### WORK INSTRUCTIONS
Gather each line of the records where "Click" appears.

### AVAILABLE RECORDS

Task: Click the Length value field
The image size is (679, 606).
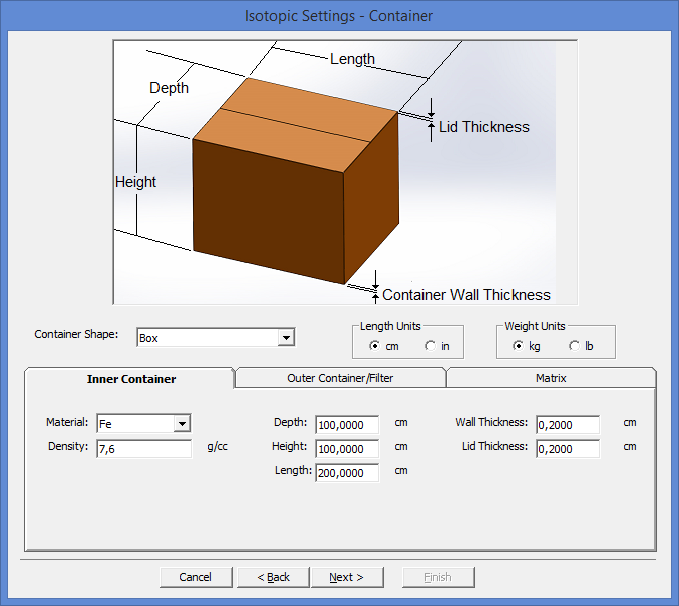Action: [x=347, y=473]
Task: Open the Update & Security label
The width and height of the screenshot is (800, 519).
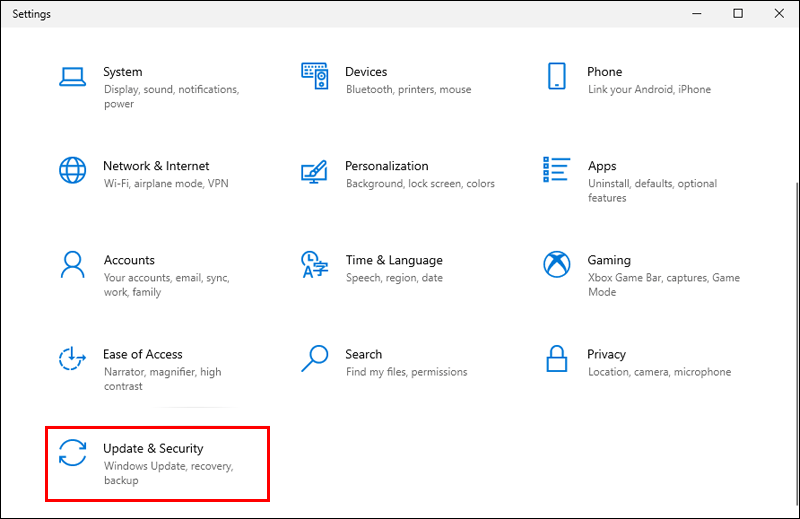Action: [153, 449]
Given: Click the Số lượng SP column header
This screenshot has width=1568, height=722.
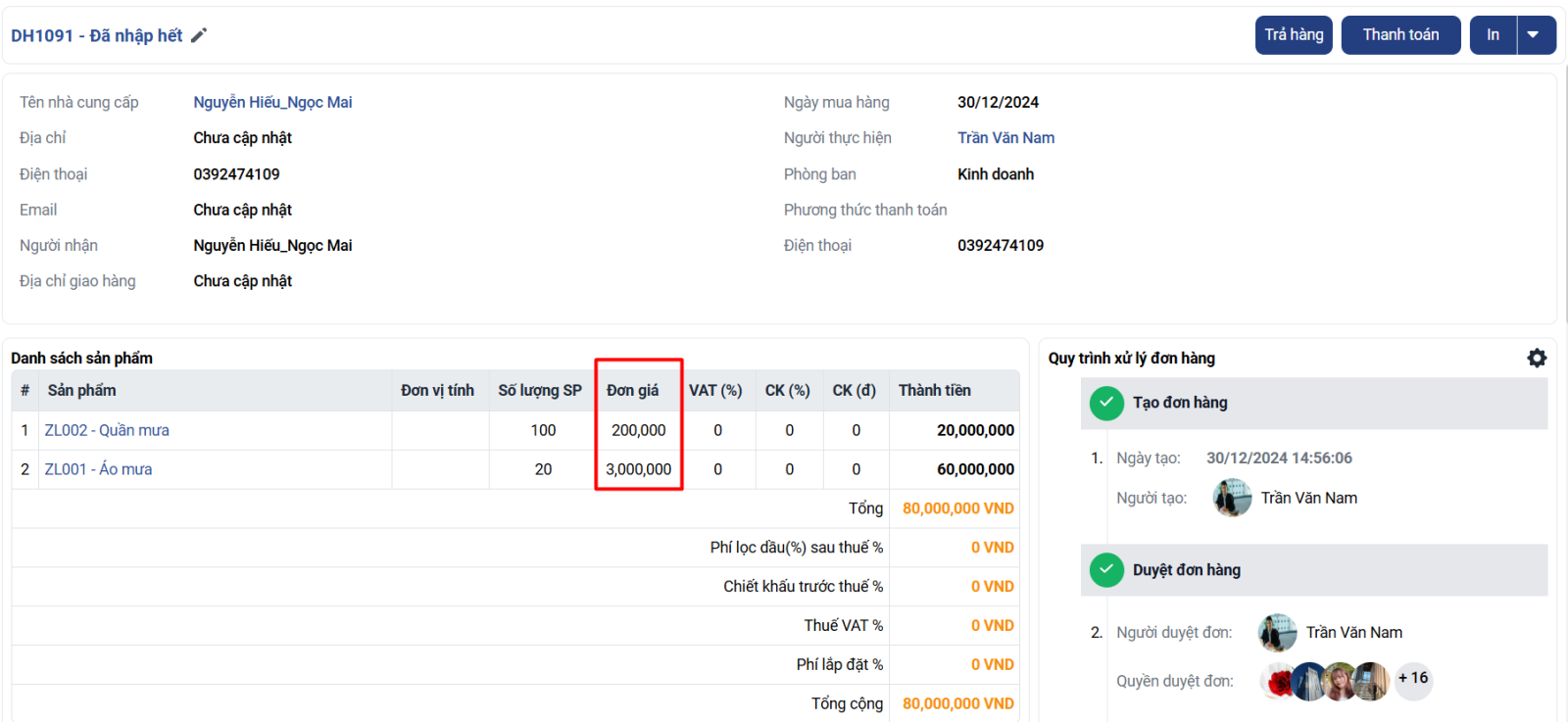Looking at the screenshot, I should [539, 391].
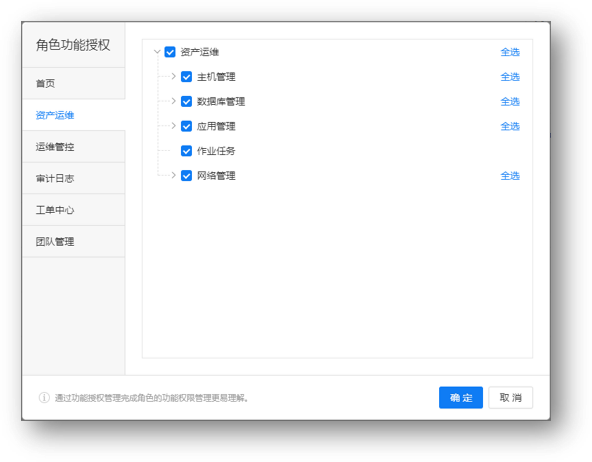Toggle the 数据库管理 checkbox
The image size is (592, 462).
point(187,101)
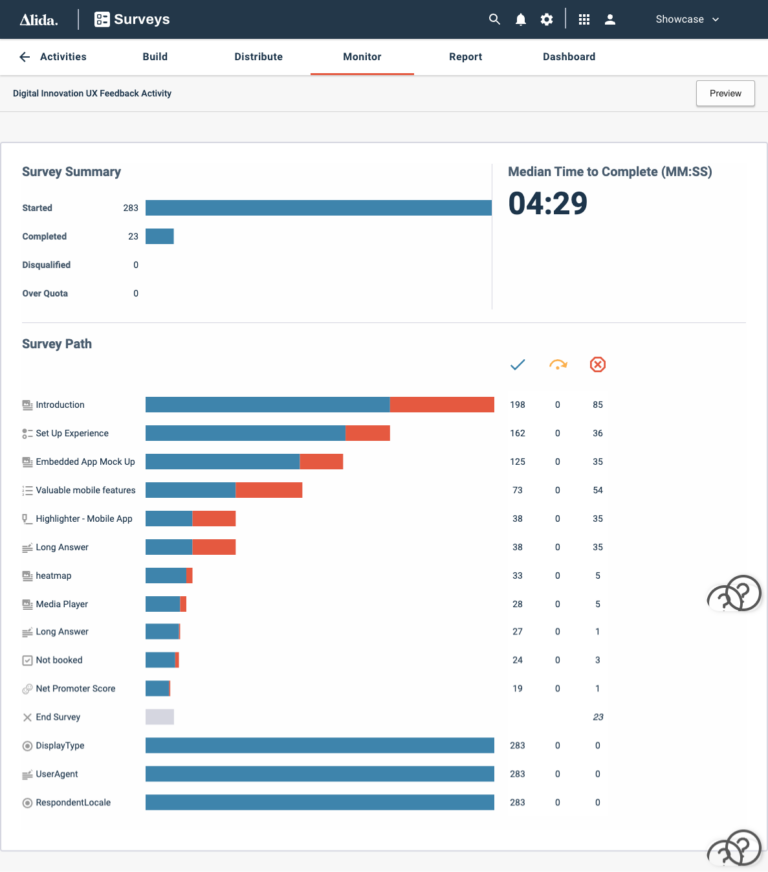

### SOLUTION TO THE PROBLEM
Task: Click the Length value field
Given: Click the Số lượng SP column header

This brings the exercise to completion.